Whilst the start of the year had brought positivity to markets with evidence that inflation had peaked in many major economies, bringing greater expectations that Central Banks would begin to slow down their interest rate rises, recent weeks have seen inflation remain stubbornly high, especially in the UK.

This has led to interest rate rises and it is predicted that the Bank of England will soon raise rates to 5.75% to attempt to combat inflation. This is bad news for those with debt and looking for a mortgage, but more positive for savers who are now benefitting from some of the highest rates for decades.

Economic Strength and Inflation Concerns:

Economic data showed a robustness to the UK economy, especially in the Services sector. However, inflation data for April showed inflation is also strong which, despite the headline figure falling from the previous month, fell by less than expected and showed an accelerating rate on other measures.

Equity Performance and Caution:

Global equities remained relatively flat due to uncertainty surrounding the US debt ceiling. US equities experienced relief as a deal was reached. The UK market underperformed, namely due to stubbornly high inflation and weaker commodity prices.

Bond Yields, Gilt Prices, and Corporate Debt:

Higher-than-expected UK inflation pushed up bond yields, impacting gilt prices. Short-dated corporate debt was less affected, especially High Yield bonds, which are less sensitive to interest rate changes.

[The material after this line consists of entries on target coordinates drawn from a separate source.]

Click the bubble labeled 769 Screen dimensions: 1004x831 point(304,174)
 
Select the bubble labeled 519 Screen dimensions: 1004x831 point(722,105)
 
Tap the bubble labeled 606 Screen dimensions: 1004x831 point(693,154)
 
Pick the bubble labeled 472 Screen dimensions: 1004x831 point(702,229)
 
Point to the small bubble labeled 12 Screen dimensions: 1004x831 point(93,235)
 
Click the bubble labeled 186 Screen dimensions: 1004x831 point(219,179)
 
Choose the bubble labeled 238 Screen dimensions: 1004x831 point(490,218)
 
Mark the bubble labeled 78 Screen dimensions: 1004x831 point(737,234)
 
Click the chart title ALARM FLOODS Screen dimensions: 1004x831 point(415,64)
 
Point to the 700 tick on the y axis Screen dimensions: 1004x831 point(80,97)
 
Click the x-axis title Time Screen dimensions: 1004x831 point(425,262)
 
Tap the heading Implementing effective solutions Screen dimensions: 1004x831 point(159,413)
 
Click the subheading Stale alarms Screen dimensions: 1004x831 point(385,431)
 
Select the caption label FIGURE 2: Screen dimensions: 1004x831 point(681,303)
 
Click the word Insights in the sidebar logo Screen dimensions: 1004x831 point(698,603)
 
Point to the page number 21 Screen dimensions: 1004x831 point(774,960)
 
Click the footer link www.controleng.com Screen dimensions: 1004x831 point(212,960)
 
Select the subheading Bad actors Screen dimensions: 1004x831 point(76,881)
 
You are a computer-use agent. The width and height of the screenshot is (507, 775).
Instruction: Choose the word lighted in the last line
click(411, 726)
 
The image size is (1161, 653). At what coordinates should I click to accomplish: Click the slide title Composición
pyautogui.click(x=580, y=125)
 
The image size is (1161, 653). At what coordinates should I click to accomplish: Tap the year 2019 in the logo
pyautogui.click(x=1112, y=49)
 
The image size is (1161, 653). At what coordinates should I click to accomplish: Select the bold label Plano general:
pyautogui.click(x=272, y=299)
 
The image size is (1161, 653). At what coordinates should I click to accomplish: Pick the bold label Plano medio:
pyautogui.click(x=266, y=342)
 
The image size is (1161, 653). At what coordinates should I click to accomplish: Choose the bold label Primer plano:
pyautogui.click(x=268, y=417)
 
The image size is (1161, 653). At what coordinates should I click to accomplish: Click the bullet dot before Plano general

Interest Rate Increase and Cash Returns:

The Bank of England raised interest rates by 0.25% to 4.5% per annum, boosting cash returns further. This is something we examine in more detail in our ‘What is going on with interest rates’ blog post.

Bond vs. Equity:

Bonds underperformed equities, resulting in higher-risk portfolios outperforming lower-risk portfolios during the month.

Other Topical Themes:

US Debt Ceiling Reaches Resolution: In early June, the US Congress reached an agreement to raise the debt ceiling, ensuring that there would be no default on US Treasury Bonds. This resolution came just in time, as a default could have occurred within a matter of days. While a deal was expected, the potential severity of the situation created tension in the markets leading up to the agreement, particularly impacting short-dated Treasury bonds.

The outcome of the deal appears to be favourable for the Democrats, as they only had to make relatively minor concessions on spending reform compared to the large demands made by the Republicans. Once it became clear that a deal was imminent, the market responded positively. However, it’s important to note that the impact of this situation, except in the event of a default, was always expected to be short-term in nature.

Persistent UK Inflation: Released in May, the inflation data for April showed a significant decrease from 10.1% to 8.7%. However, upon closer examination, the situation is not as positive as it initially appears. The drop in inflation was mainly driven by lower energy bills, accounting for 1.4% of the decrease. This means that the entire decline in inflation was due to what is called “base effects,” as the substantial increase in energy bills from April 2022 no longer influenced the data.

When we look at other measures of inflation that provide a better indication of price increases generated within the economy, the picture becomes less encouraging. Core inflation, which excludes energy, food, alcohol, and tobacco, actually accelerated from 6.2% to 6.8%. Additionally, Services Consumer Price Index (CPI), a key indicator, rose from 6.6% to 6.9%. One notable driver of Services CPI was the upward adjustment of phone contracts in the telecommunications sector. The rise in Services CPI, especially, raises concerns for the Bank of England (BoE), as it could potentially signal the beginning of a wage-price spiral.

Following the release of the inflation data, expectations increased regarding how much the BoE will raise interest rates. This led to an increase in bond yields, meaning that bond prices fell. Currently, government bond yields are over 4.5% and almost 5% for very short-dated bonds. This may present an attractive entry point for investors interested in bonds.